## Reading text
# # # # #
The swarm of killer bees mysteriously moved on after a day in the mango tree.  Not sure what they're looking for, but hopeful that they find it far from our home.  Our workers and friends are relieved, too.  We've heard of them killing goats by stinging, so we were a bit worried about Star whose house is directly under the mango.  But before we could form a plan of defense, they left.  However, within hours of their departure a major caterpillar migration ensued.  These are toxic-haired little beasts that we have learned NOT to touch at all costs, as they raise welts on contact.  Dozens were crawling up the sides of our house last night.  Makes the roaches and mosquitos and obukuni (midges) seem rather benign.  

Monday, September 28, 2009

you know you're in Africa when . . .

You're washing dishes and hear a peculiar almost electronic hum, but there are no electronics around, so you walk out to see what is happening and notice the air around the mango tree thickened, wavy, shimmering with a cloud of thousands of bees . . a colony has moved in, a huge mass of bee-bodies forms a dark growth on the trunk today, a deathly danger.  This is not a few bees pollinating flowers, this is a hostile takeover of the mango tree.  Which is usually infested with fruit bats, by the way, and has been declared off-limits to our kids since ebola was linked to bats . . not to mention that previous climbs have resulted in broken arms. In Africa the back yard is not necessarily a benign place of refuge.
# # # # #
## Exercise A
Retype everything in the blog post about the mango tree from "The swarm of" down to "Africa when . . .".
## Exercise B
In the blog post about the bees and the mango tree, what local name is given for midges?
## Exercise C
Carry on the blog post about life in Africa with the bees and the mango tree from the point where it stops.

## Given data
# # # # #
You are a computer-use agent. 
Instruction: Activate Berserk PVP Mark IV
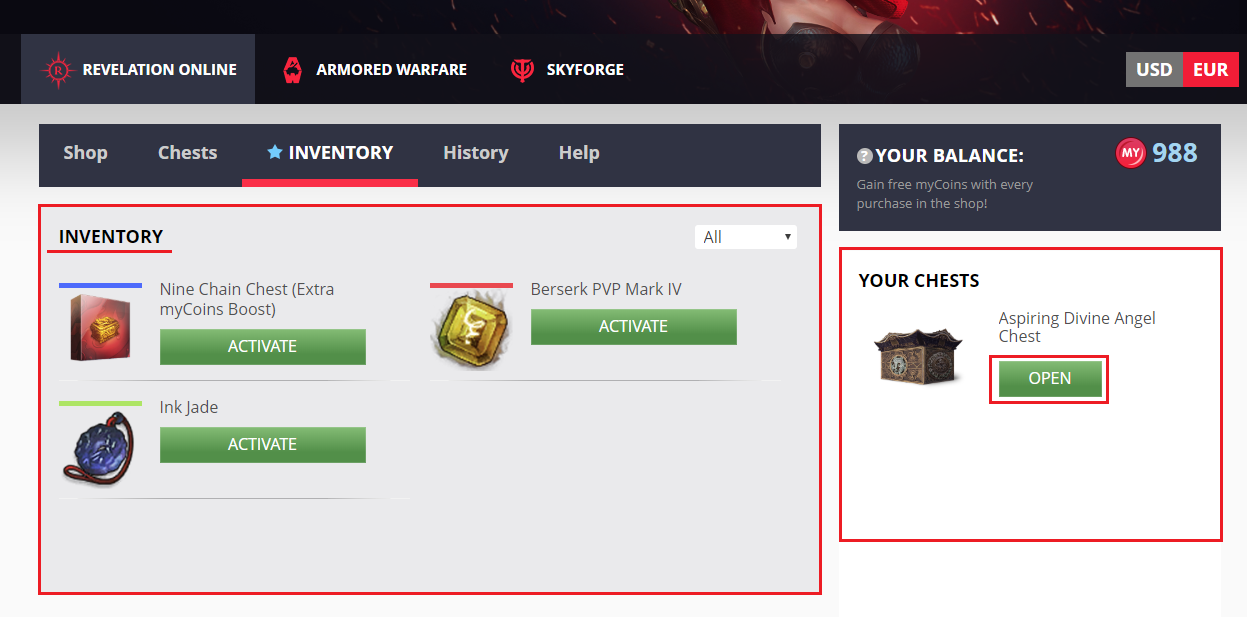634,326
# # # # #
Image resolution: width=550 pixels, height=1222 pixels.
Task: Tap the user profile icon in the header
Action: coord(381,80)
# # # # #
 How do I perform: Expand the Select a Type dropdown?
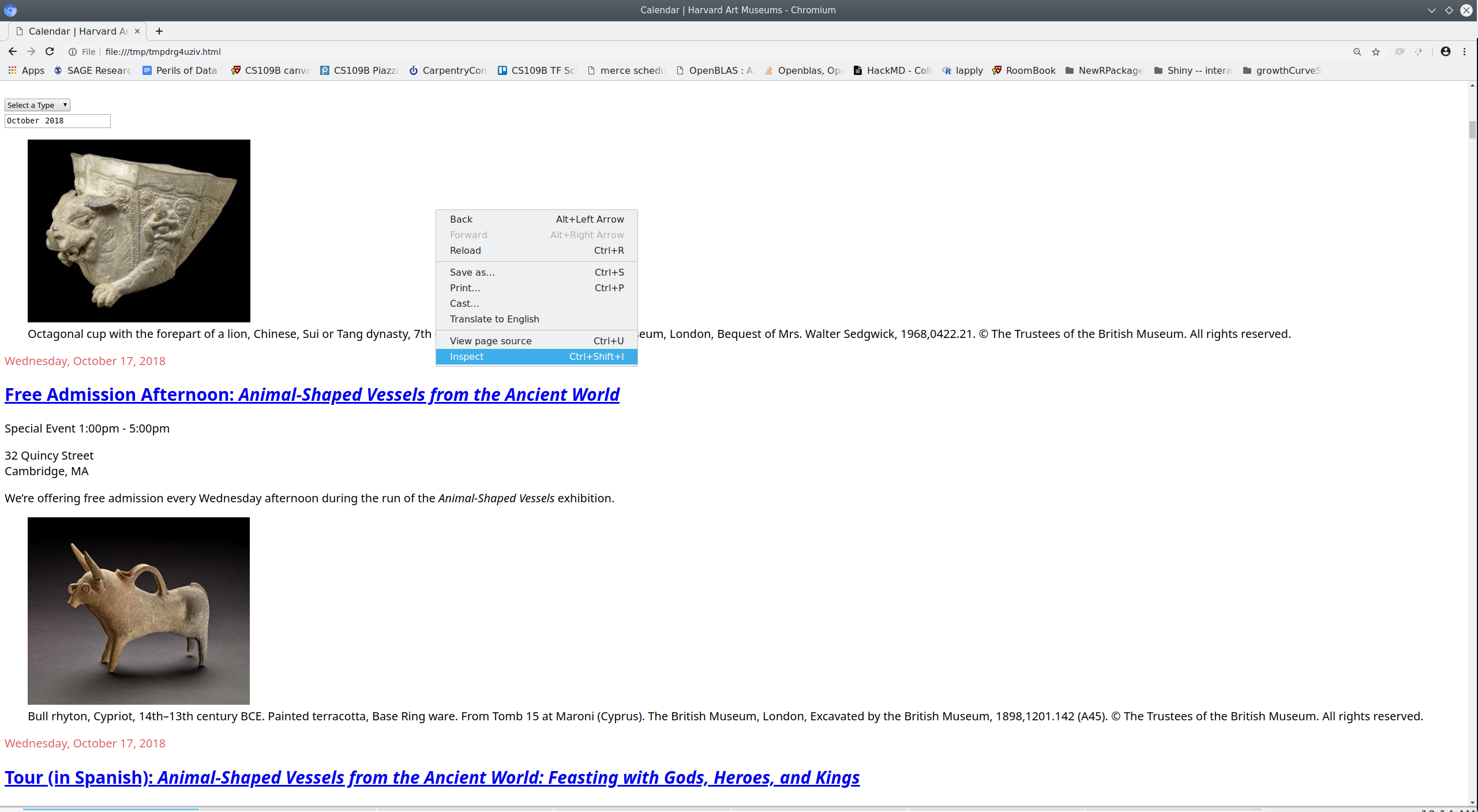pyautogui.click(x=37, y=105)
# # # # #
## Expected output A
The swarm of killer bees mysteriously moved on after a day in the mango tree.  Not sure what they're looking for, but hopeful that they find it far from our home.  Our workers and friends are relieved, too.  We've heard of them killing goats by stinging, so we were a bit worried about Star whose house is directly under the mango.  But before we could form a plan of defense, they left.  However, within hours of their departure a major caterpillar migration ensued.  These are toxic-haired little beasts that we have learned NOT to touch at all costs, as they raise welts on contact.  Dozens were crawling up the sides of our house last night.  Makes the roaches and mosquitos and obukuni (midges) seem rather benign.  

Monday, September 28, 2009

you know you're in Africa when . . .

## Expected output B
Obukuni

## Expected output C
You're biking down the sandy damp road to work and almost wipe out because a black hairy pig decides to trot across the road, taking no heed of down-hill bicycle speeds, and then stops squarely in the middle to root out an interesting smell.  Thankful the brakes work!

You're counting your blessings because the ward had only two patients overflowing onto the floor after filling every bed, and no one died all weekend or all morning, and the two nurses on duty actually came to work and were less than an hour late, and the theatre nurse was actually present running the charcoal pressure-cooker sterilizer so that there is hope the burn patient will get his dressings changed today, and everyone waiting for consultation had straightforward issues like malaria and pus-ridden skin.  A good start to the week, in spite of it being a Monday.

You're invited to a meeting with the member of parliament who also happens to be a Minister in the Education department, and spend the entire morning waiting for the big man to arrive, knowing that the hundreds of other people also waiting mean your chance of actually connecting with the MP is slight, but the fall-out of being seen leaving is also potentially harmful, so you're stuck.

You're awakened every morning by the new Nyahuka taxi, which finds it essential to gather customers by beginning to blare it's horn every 90 seconds from approximately 4:30 to 6:30 am, a marketing ploy that does not seem to be impacted by the fact that NO ONE comes to board at 4:30.  Remember that none of our houses have window panes, just open screen, so outdoor sounds are not muted at all.  Some of us are distant enough that it is merely an annoyance, but for those closer to town it must feel like a traffic jam in the driveway every morning.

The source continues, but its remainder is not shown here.